The complaint alleges that this land was taken pursuant to the Act on September 10th, 1909. It was then bounded upon two sides, and upon a portion of the third side, by land owned by the State. The answer shows, and the demurrer must be taken to admit, that on July 30th, 1907, when the Act referred to went into effect, this land was separated from the original building site by a lot of land then owned by and subsequently purchased from the defendant by the State. The claim is that the only land which the commissioners were authorized by the Act to purchase or take for the State was land adjoining land then owned by the State; that “adjoining” means touching or contiguous, as distinguished from lying near or adjacent, and that as the lot of land now in question did not actually touch or adjoin the land then owned by the State and referred to in the Act, the commissioners had no power originally under the Act to purchase it or take it by condemnation proceedings; and that if they had such power originally, they had exhausted their power by electing, in September, 1907, to take the intervening land without taking that now in question, so that when they attempted to take the present parcel they had no power to do so.

It is doubtless true that “the word 'adjoining,’ when used in its etymological sense, means touching or contiguous, as distinguished from lying near or adjacent.” But if we were to adopt the defendant’s construction of the Act, how much of his land could have been taken? Very little of it was in contact with the original building site. He concedes, however, that all the land in the lot next to the site is to be considered as adjoining it. But if all the land included in this lot was adjoining land, why was not all the land included in his three lots between the site and Oak Street adjoining land? The Act speaks of lands, not of lots, adjoining the building site.

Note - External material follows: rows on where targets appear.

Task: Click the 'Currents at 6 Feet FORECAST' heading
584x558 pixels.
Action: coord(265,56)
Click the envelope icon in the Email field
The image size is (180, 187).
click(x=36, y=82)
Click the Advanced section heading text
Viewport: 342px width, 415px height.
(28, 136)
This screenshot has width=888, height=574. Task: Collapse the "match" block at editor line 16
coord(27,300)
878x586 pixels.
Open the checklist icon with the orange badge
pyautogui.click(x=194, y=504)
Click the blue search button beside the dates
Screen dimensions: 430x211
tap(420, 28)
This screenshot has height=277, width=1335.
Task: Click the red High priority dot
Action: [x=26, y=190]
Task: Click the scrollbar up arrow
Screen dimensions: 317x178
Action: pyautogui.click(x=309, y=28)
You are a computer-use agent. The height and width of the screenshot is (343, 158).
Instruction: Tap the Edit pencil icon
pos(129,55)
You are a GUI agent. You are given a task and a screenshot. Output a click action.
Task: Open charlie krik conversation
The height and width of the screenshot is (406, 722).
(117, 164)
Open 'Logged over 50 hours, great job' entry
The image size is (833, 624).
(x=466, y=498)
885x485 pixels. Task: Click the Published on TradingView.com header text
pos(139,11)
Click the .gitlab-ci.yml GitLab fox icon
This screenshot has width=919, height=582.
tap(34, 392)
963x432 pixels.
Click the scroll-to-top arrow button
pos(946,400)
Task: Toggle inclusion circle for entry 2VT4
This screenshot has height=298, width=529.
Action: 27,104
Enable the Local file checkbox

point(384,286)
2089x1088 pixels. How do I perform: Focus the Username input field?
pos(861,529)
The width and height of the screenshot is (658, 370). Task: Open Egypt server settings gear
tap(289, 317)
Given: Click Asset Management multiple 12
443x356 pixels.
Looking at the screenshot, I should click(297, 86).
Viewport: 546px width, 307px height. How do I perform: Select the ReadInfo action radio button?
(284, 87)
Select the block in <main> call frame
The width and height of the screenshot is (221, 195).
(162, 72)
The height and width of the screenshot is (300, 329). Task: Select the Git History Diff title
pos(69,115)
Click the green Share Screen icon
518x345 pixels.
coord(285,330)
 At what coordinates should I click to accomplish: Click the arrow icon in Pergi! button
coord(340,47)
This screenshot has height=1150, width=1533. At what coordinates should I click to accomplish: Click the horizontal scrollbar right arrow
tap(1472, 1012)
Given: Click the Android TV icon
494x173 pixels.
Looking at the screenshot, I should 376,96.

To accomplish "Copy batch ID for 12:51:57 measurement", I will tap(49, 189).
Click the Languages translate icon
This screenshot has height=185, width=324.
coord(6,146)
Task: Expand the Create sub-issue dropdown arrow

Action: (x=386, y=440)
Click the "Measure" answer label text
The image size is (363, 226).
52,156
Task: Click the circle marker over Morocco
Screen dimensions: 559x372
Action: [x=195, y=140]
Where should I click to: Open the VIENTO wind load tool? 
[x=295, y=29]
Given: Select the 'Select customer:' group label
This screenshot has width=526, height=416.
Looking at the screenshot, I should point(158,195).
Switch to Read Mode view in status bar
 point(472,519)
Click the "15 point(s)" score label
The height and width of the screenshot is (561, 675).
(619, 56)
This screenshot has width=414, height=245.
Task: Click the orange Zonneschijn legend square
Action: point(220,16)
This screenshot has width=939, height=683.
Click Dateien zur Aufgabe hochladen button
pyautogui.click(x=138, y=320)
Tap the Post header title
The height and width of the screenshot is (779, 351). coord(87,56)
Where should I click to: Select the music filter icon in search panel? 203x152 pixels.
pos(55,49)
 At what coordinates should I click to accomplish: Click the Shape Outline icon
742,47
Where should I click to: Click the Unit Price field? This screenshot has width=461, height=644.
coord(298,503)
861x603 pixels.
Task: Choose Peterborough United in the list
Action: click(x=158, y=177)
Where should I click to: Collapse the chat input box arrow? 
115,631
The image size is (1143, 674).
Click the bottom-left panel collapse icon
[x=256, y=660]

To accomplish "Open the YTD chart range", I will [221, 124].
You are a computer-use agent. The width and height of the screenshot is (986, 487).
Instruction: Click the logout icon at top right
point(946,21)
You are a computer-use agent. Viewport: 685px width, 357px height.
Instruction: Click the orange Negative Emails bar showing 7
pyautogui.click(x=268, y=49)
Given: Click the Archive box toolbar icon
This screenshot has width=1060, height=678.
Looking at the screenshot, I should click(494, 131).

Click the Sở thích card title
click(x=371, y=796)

But this inquiry need not be further pursued, for the Act makes it clear that the legislature did not intend to limit the commissioners’ powers to taking lots immediately adjoining the original site. They are “authorized to purchase such additional lands” as they “may deem necessary adjoining or adjacent to those already purchased as a site for said building.” “Adjacent” means lying near, neighboring. The Act then proceeds, “located on the south side of Capitol Avenue between Washington and Oak streets, on the west side of Washington Street between Capitol Avenue and Russ Street, and on the east side of Oak Street between Capitol Avenue and Russ Street and adjoining lands now owned by the state.” All lands located within the block in which the building site was situated, which is bounded by the four streets named, are thus indicated as the adjoining lands from which additions to the site could be made. The legislature having indicated what it intended by adjoining lands, it would be unimportant, if true, that some of the words employed are not used in their strict etymological sense.

The Act manifestly contemplated that it might be necessary to acquire various parcels of land, situated within the boundaries mentioned, from their various owners. Such purchases could not be made as a single transaction. Some would necessarily have to precede others. To hold that the purchase or taking of the first parcel exhausted the power of the commissioners so that they could take no others, would defeat the purpose of the Act. Clearly a single act of taking was neither prescribed nor contemplated, but it was intended that the commissioners should from time to time acquire such lands as they should deem necessary, limited by the amount of funds available from the appropriation after the construction of the building was provided for. No element of election entered into their powers. They are not called upon to choose between any two parcels of land, but may continue to take such different parcels until all that they may deem necessary have been acquired, or the appropriation shall be exhausted. Such a power is a continuing one, and is not exhausted by a single exercise of it. The commissioners had the power to take the land in question originally, and had not exhausted their powers by the taking of other lands prior to the taking of this. The demurrer was properly sustained, and there was no error in the judgment complained of.

There is no error.

In this opinion the other judges concurred.